On the other hand, there are many individuals who are returning with different goals in mind. In fact, according to a recent survey of more than 800 high-potential employees, more than 25 per cent reported they were planning to change jobs in the near future. Their reason was that they no longer had a passion for their job, they were no longer "engaged" and/or the opportunities simply no longer challenged them.
Yet, in their attempt to retain these highly valued employees, employers often simply "throw" money at them by offering a raise, or increasing their benefits and/or perks. However, in most cases the gift of money is not long-lasting and the employees eventually move on. So the question is, what strategies can be applied to help ensure employee retention? The following basics are known to create success.
Increase personal understanding -- Valued employees who are more fully aware of their strengths and weaknesses and are assigned tasks and learning opportunities that strengthen their capabilities are typically much more satisfied with their jobs and their roles in the company. Invite your employees to undertake an assessment that identifies their personal character, their strengths and areas of challenge. Help them to develop an action plan for further development.
Consult employees -- Employees want to be part of planning for their career within their organization. They don't want to be dictated to. They don't want to be blocked. Employees want to be involved in assignments that interest them and allowed to have some choice. They want to know what they will learn from each assignment and how this will help them progress in their career. Ask what interests your employees.
Be honest and transparent -- Managers need to know the career paths available within your organization. Be honest with employees about what is required to achieve each level. For instance, if progressive relocations are required for senior-level roles, then be honest and make this information known. If the work schedules require long hours that affect family life-work balance, people need to know this ahead of time.

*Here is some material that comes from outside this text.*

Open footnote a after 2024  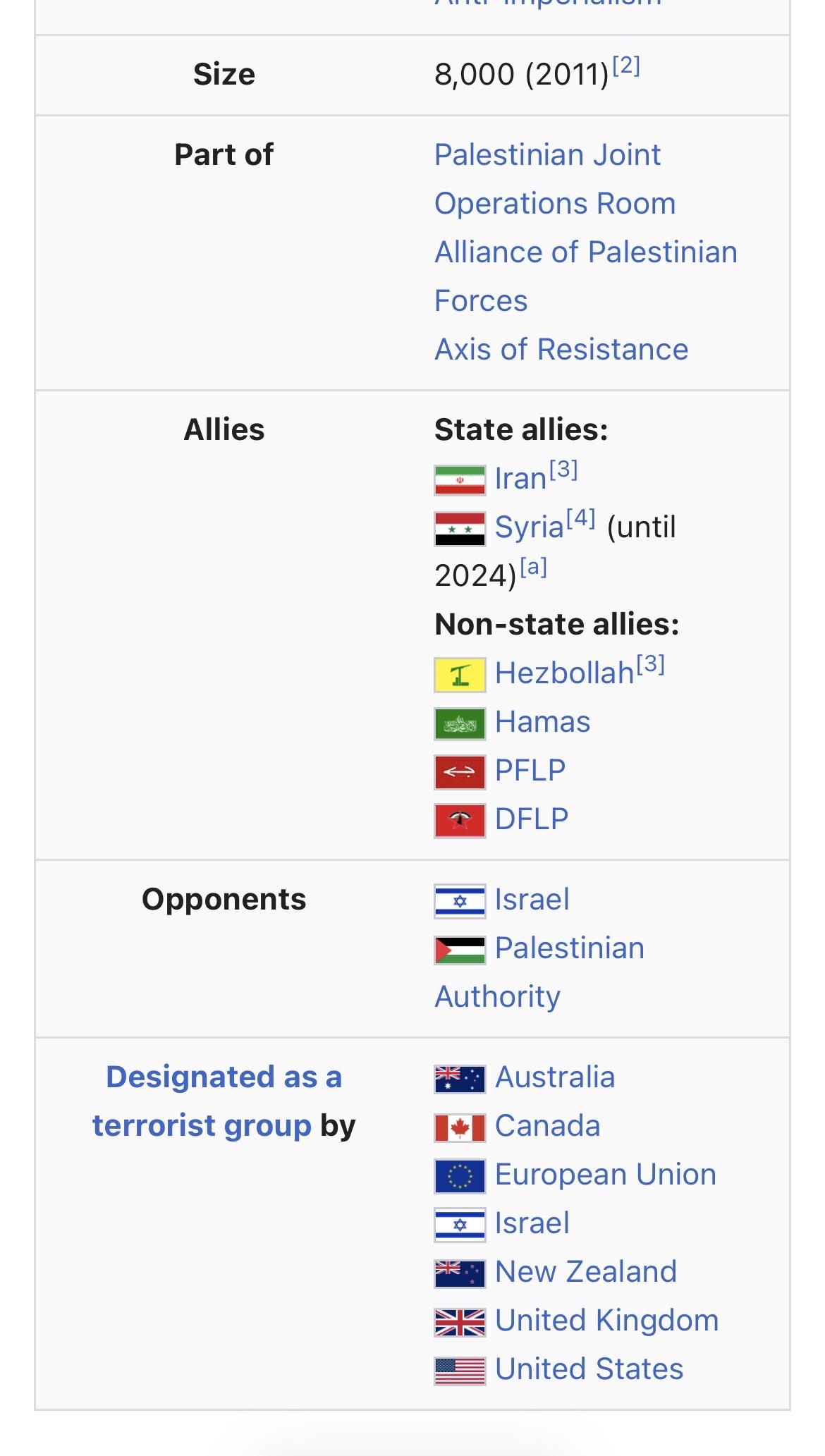tap(533, 568)
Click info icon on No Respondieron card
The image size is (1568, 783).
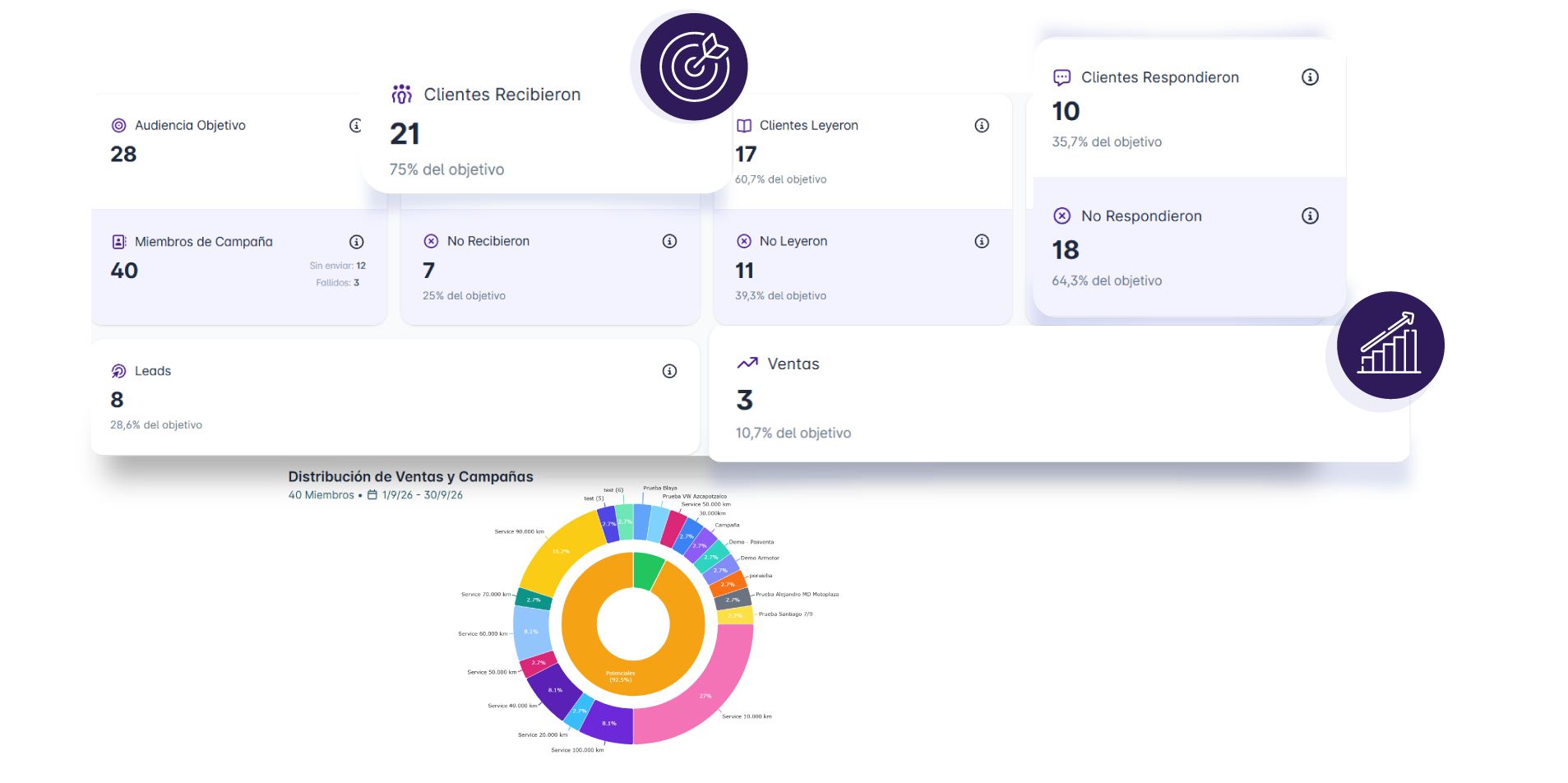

Provide in-depth learning assignments -- High-potential employees want to be responsible for something; they want to take on projects where they can make mistakes, learn from them and develop expertise. Ensure the assignments are challenging and stretch their skills.
Assign active mentors -- Provide a formal mentoring process with a more senior leader who truly shows an interest in the mentee. This ensures that the individual has access to advice when needed and enables the organization to be in tune with the needs, interests and intentions of the employee.
Share employee value -- People want to feel valued, no matter what they do in your organization. There is no excuse as this can be done easily every day of the year. Give employees praise, say thank you frequently, stop and talk to them about family, friends and personal interests. Make their accomplishments known to other colleagues.
Create visibility -- Provide visibility opportunities for your employees to share the limelight. Showcase their work, invite them to write an article in the company newsletter, or assign them to lead a high-profile project. Invite these employees to conduct lunch-and-learn sessions as this enhances visibility as well as brings them recognition for their accomplishments.
Enhance individual learning -- Practical, hands-on learning needs to be accompanied by more formal learning opportunities that teach specific leadership skills. Ensure that employees see a progression of skills that can be put to use immediately as well as stretch the employees. Investigate university- and college-level corporate training programs where individuals can meet and begin to build an expanded network.
Support professional networking -- In addition to talent, connections, and linkages, personal relationships are key to professional success. Enrol your employees in professional associations, industry-sector groups or other interest groups so they become a known entity and can develop broad-based relationships.
Encourage community service -- Much can be learned through volunteerism. High performing employees will jump at the chance to contribute and learn in the not-for-profit sector. Select an organization that is in alignment with your corporate goals. Encourage the acceptance of leadership roles that also enhance visibility, networking and relationships.
Place employees on the succession matrix -- Work with your managers to develop a company-wide matrix that outlines your succession plan. Place each employee's name where their career path might take them. Actively review this list and ensure that when opportunities arise, employees are considered for the new opportunity.
Communicate, communicate, communicate -- Many organizations fail to inform their employee they are valued and that there is a career path for them in the organization. Let the employee know what opportunities are available overall and be sure to let people know about the learning opportunities and assignments that will get them there.
Conduct exit interviews -- You aren't going to satisfy everyone all of the time, so expect some individuals to leave your organization. However, it is important you conduct exit interviews so that you can test out the reasons for the exit. Information gleaned from these interviews can assist with all of your recruitment and retention efforts.
Seek employee input -- Organizations with high retention rates consult their employees through satisfaction surveys, focus groups, monthly meetings, and programs such as breakfast with the president. Employees who feel their opinions matter are much more engaged and will be interested in staying with your firm.
Fair and equitable compensation -- While salary and benefits are important, what is more important is the perception of fairness for the work being done. If employees do not feel fairly compensated and cannot rectify that, they will start looking elsewhere. Be sure you are paying market rates and that your benefits are attractive.
Create a sense of ownership -- While some employees are fearful of true employee ownership opportunities, there are many ways to create an employee ownership culture. Organizations that have an "ownership" culture involve employees in real decision making related to their job. This helps them to make decisions that are focused on the overall mission and vision and helps them to think strategically.
While it's always wise to pay extra attention to employees who exhibit the summer vacation blues, applying consistent employee engagement strategies such as those described above will help to create an energized and satisfied workforce year round.